WHITE PLAINS, N.Y. — The first African-American woman to serve in the U.S. Coast Guard and one of the last survivors of a race riot in Oklahoma has been laid to rest with military honors.

A funeral was held Wednesday in White Plains, New York, for Olivia Hooker. She was 103 years old when she died on Nov. 21.

The Coast Guard says Hooker enlisted in the Coast Guard Women's Reserve in 1945 and rose to the rank of yeoman second class before her discharge in 1946.
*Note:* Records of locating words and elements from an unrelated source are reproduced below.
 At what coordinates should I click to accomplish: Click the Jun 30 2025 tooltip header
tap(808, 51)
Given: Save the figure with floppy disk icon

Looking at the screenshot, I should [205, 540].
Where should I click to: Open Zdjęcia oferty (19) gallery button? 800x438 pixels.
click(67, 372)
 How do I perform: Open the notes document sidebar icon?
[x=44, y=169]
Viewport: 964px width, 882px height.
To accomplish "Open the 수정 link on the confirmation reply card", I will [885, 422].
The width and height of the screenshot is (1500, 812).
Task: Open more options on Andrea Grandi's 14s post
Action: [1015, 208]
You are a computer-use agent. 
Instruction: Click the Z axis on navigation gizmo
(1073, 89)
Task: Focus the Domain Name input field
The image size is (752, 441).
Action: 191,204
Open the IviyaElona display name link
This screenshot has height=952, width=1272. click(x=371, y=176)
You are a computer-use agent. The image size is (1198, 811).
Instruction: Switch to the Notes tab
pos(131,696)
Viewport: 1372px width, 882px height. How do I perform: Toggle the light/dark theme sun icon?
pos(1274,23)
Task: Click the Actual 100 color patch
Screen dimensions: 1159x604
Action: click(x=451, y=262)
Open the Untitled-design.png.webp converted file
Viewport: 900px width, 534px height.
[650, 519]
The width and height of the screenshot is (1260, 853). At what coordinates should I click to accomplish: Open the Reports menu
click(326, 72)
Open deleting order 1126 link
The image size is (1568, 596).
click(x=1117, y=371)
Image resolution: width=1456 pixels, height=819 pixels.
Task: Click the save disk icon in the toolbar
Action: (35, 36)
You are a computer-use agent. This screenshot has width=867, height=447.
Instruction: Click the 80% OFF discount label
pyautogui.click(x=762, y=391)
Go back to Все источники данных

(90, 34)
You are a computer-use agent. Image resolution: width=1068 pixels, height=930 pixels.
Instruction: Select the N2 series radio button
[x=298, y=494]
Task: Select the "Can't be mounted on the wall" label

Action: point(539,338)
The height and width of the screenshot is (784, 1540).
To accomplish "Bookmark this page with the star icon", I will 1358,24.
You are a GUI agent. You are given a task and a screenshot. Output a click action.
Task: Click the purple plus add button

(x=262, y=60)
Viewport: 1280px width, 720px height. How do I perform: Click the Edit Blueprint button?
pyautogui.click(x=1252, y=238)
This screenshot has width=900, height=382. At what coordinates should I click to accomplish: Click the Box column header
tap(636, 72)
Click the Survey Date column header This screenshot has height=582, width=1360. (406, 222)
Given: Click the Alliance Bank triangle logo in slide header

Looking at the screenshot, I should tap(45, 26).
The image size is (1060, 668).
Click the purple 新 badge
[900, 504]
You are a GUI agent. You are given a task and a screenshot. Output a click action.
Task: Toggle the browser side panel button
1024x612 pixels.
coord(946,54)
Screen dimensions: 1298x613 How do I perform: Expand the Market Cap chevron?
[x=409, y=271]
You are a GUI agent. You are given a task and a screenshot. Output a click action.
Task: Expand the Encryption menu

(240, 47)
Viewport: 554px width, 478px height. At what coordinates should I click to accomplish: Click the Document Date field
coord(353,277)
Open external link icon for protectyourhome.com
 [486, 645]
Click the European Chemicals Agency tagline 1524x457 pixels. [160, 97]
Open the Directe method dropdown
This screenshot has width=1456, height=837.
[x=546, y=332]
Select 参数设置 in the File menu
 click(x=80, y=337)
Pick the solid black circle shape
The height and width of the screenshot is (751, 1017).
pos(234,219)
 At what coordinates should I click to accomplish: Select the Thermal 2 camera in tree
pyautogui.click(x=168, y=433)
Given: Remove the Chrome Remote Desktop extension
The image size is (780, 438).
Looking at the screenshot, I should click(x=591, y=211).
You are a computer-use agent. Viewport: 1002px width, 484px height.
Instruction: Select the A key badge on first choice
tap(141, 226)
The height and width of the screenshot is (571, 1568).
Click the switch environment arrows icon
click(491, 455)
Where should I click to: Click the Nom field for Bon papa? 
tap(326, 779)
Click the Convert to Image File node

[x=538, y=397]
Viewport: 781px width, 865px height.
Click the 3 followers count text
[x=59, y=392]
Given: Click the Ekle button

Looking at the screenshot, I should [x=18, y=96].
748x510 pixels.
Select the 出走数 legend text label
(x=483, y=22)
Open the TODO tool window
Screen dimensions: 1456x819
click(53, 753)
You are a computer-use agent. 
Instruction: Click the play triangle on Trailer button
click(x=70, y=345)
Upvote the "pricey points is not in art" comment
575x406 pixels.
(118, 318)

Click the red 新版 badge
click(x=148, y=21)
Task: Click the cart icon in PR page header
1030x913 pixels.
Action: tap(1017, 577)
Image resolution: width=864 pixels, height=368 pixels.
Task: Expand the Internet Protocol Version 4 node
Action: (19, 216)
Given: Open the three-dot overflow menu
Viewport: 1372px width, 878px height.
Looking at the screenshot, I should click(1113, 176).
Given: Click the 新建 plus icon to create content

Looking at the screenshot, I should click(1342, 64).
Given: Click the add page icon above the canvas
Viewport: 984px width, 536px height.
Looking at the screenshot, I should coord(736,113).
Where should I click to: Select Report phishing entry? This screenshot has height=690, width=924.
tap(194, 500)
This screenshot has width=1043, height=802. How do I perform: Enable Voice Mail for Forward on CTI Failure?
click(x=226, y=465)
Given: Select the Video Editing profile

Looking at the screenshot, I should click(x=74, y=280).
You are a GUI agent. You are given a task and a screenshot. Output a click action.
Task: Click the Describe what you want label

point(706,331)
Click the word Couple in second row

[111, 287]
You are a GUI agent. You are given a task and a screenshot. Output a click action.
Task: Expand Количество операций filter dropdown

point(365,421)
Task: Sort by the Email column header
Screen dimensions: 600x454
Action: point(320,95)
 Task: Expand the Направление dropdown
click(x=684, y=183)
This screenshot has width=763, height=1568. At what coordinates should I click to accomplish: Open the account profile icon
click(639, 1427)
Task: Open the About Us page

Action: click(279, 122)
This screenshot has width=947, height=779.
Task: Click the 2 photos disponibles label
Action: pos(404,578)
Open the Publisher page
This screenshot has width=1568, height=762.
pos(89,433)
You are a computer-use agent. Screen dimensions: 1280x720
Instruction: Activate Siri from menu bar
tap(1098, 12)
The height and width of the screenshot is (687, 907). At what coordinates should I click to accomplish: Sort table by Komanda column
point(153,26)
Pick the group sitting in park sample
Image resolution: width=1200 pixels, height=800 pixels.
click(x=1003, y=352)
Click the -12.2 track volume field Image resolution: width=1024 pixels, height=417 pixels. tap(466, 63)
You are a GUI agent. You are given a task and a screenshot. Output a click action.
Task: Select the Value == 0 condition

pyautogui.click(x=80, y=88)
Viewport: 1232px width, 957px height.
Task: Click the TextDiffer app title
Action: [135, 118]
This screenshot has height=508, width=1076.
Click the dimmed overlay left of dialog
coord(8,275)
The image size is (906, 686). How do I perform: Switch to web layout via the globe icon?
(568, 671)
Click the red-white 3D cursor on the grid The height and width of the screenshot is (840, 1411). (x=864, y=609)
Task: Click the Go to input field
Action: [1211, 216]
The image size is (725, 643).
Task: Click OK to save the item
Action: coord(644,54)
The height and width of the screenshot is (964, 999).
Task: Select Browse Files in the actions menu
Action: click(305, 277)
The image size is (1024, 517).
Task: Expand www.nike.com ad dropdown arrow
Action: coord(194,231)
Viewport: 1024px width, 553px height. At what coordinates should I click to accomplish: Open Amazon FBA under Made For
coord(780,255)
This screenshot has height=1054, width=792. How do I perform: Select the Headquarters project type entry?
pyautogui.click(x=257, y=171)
In this Dec. 5, 2018, photo, U.S. Coast Guard members past and present from around the country stand around a photograph of Olivia Hooker during her funeral service held in White Plains, N.Y. Hooker, the first African-American woman to serve in the U.S. Coast Guard and one of the last survivors of a race riot in Oklahoma, has been laid to rest with military honors. Hooker passed away on Nov. 21, 2018, at the age of 103. (Petty Officer 3rd Class Steve Strohmaier/U.S. Coast Guard via AP)

Hooker also survived one of the worst race riots in U.S. history. She was 6 years old in 1921 when the late-spring riot destroyed much of a Tulsa neighborhood that had been known as "Black Wall Street."

Hooker was a psychologist and a professor of psychology at Fordham University, where she retired at age 87 in 2002.